- Saved data entries

- - - -

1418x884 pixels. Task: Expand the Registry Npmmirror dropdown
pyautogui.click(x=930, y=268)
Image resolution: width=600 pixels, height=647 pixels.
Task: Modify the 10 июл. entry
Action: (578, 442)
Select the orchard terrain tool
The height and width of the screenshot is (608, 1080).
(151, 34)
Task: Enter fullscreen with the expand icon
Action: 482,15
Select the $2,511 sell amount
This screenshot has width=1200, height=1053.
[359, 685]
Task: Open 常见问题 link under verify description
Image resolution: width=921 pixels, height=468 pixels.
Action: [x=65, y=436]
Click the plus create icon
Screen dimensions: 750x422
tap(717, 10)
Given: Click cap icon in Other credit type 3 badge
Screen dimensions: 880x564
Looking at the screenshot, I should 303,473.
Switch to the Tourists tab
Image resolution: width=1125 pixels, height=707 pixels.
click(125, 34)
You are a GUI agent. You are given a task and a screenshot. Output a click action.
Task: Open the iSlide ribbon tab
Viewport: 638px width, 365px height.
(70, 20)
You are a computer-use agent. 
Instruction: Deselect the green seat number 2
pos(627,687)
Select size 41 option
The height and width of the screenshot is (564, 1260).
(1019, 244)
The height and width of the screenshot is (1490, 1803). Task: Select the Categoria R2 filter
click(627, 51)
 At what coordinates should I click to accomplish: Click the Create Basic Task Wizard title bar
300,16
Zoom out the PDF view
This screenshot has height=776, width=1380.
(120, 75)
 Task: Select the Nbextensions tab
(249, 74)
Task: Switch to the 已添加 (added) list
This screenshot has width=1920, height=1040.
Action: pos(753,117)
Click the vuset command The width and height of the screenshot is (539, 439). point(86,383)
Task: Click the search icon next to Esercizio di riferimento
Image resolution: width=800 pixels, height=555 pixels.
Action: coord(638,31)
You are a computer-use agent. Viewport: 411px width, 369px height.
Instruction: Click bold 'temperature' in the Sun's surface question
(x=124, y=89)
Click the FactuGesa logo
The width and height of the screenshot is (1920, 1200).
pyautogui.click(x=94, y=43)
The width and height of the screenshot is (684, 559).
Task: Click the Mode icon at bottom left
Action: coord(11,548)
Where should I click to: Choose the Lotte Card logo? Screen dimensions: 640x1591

- - - -

With "Switch" as the string to look for, count the matching lines in the entries above and report only the number.

2